What I do is, I just buy the app or buy a subscription on apps I use a lot, and remove apps with ads which I don't use a lot. I also have targeted ads off in Google settings, so I never get relevant ads either way. I don't want to see relevant ads -if I see ads- because I don't want to limit myself being affected by advertising. Such limiting is always relative; never absolute. Advertising works in many sneaky ways, including e.g. paid advertisement on a popular YouTube vlog channel).
Furthermore, uBlock Origin has low impact on phone performance compared to DNS-based blocking. It is better than nothing. Using NoScript can also greatly help, esp if you don't have 4G or have a slower smartphone.

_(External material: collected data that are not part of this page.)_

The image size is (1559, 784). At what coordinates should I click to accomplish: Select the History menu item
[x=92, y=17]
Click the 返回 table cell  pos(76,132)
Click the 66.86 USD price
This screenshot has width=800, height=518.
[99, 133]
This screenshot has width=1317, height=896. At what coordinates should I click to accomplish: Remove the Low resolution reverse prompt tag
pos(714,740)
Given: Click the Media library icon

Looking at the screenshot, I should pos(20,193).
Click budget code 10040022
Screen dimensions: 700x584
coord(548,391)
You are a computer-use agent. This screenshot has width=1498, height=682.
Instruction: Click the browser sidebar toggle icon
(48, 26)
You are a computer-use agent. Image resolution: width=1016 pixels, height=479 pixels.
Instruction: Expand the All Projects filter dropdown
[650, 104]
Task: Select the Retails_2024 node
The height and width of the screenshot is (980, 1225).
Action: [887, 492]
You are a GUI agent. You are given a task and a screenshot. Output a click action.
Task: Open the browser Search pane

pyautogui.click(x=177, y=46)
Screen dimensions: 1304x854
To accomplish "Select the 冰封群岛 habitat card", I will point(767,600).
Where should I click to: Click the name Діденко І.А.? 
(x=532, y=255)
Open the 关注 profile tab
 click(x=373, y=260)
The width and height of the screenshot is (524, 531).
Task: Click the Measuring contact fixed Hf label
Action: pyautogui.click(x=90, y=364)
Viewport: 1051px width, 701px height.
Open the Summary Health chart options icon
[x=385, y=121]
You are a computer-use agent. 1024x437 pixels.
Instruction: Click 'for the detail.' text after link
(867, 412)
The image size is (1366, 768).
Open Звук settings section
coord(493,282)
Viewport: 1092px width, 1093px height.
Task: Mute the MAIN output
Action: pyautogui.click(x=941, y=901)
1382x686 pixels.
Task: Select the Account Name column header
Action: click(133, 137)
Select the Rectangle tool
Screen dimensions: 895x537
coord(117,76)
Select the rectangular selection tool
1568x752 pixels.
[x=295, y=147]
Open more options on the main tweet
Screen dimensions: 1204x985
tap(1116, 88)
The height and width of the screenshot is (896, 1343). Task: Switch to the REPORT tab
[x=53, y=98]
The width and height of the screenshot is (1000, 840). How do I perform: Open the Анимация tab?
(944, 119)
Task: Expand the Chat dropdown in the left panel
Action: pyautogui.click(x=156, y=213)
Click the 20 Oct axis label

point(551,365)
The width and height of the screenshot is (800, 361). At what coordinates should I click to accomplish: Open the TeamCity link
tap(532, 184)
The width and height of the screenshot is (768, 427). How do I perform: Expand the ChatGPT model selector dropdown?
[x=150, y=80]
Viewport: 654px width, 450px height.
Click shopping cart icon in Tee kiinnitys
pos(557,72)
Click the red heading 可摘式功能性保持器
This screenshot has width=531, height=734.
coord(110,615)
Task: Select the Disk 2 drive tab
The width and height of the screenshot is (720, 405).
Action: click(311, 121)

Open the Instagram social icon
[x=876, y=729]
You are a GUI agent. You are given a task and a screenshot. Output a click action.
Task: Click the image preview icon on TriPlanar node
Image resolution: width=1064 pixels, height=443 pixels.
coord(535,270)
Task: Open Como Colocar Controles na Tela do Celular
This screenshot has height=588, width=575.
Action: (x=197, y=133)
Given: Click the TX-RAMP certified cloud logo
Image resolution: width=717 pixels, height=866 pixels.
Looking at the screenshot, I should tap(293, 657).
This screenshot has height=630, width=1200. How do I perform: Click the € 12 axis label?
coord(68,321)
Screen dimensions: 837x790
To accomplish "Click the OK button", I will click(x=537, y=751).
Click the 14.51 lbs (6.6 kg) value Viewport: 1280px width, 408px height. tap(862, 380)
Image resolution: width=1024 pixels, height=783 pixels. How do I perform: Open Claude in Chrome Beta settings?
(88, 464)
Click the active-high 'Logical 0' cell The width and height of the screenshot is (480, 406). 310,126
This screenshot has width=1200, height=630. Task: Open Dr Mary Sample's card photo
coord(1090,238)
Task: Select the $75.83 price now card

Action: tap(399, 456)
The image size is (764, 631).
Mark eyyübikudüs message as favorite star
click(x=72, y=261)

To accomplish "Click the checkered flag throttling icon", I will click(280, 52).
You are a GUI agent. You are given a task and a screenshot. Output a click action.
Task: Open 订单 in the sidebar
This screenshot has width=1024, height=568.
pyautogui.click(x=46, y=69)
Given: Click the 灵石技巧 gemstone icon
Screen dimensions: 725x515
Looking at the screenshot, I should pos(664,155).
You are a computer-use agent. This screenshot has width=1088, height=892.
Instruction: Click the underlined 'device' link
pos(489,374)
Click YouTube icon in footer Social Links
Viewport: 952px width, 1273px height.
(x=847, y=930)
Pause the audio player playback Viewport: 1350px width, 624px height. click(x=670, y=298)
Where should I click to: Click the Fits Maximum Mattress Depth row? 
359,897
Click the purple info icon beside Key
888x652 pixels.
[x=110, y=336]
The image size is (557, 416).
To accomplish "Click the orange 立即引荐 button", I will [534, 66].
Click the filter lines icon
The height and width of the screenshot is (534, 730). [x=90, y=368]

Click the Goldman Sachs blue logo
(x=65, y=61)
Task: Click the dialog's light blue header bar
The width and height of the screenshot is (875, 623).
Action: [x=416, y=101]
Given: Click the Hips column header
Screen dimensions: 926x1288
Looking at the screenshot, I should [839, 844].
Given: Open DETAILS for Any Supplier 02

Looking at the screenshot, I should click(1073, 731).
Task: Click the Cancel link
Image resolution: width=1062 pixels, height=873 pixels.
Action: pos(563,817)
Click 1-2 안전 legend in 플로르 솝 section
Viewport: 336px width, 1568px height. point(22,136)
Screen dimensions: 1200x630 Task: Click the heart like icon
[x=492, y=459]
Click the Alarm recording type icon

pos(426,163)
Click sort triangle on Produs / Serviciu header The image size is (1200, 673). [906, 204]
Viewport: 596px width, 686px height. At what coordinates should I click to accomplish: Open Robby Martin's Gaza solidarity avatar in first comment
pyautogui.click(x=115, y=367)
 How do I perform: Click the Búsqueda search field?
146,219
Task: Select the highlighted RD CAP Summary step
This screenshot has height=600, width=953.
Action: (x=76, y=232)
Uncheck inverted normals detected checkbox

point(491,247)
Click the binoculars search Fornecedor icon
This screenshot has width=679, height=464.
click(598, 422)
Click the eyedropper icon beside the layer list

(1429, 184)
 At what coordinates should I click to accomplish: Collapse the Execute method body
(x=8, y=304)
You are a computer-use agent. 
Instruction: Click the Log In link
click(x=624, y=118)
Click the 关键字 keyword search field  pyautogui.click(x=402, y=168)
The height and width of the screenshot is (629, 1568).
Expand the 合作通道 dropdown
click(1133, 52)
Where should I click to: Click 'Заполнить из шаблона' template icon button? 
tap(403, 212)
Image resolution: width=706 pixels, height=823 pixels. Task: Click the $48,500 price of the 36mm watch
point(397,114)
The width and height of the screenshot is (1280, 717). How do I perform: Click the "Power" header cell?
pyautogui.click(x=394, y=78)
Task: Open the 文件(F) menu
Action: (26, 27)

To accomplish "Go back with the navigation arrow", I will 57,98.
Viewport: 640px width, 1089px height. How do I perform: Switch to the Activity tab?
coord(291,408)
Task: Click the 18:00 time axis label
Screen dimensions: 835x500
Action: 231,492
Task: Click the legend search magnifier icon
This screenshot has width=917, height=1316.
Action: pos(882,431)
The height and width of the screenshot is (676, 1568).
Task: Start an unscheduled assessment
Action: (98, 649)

[1] https://github.com/Nummer/Destroy-Windows-10-Spying
Also, I made an app which is a distributed version of AlgoVPN, for iOS devices. People testing it find it very convenient.
[1] https://github.com/trailofbits/algo
For HTTP requests, you can configure lists of URLs (or URL fragments) to block, allowing for full ad blocking. It can also do tricks like allowing URLs but blocking or discarding their cookies so the sites are usable but can't track you via their cookies.
For HTTPs requests, the proxy can't see the URLs so it can't block based on URL, but it falls back to blocking based on hostname, which is good enough for most situations.
Browser plugins like 'Proxy SwitchyOmega' (Firefox/Chrome) make it easy to switch between using the proxy or not if you really need to skip the blocking.
It's also possible to set up privoxy as a transparent proxy, meaning that everything on your network is forced to use it to communicate with the outside world, so it can work with any device, not just those that have proxy configuration options).
I definitely recommend it, it runs fine on my home network. My TV and PS4 work well with it, for instance. (it's a shame that I have to resort to ad-blocking my television in order to stop it spying on me...)
0 - http://www.squid-cache.org/
Note that the software GP linked to doesn't (can't) strip ads off an HTTPS connection[1]. It can only completely block it. So for ads + content from a single origin, you can't do anything.
If you really want get into individual HTTPS connections, you'd have to install a root cert into every single once of the computers and MITM them by presenting your cert. This is only done in scenarios where one has to control everything the client machines do. Otherwise you're (much) better off preinstalling uBlock Origin on all the computers.
BlueCoat is a company which works in this space[2] (it acquired by Symantec last year). Even then, you risk breaking something sometime[3]
[1]: https://www.privoxy.org/faq/misc.html#SSL
[2]: https://www.bluecoat.com/support-services
[3]: https://news.ycombinator.com/item?id=13750379
What does that mean?
Seems like you want a device that blocks ‘everything bad’ and lets through ‘everything good’. Unfortunately it’s not possible to specify exactly what’s good and bad, especially not in a general way.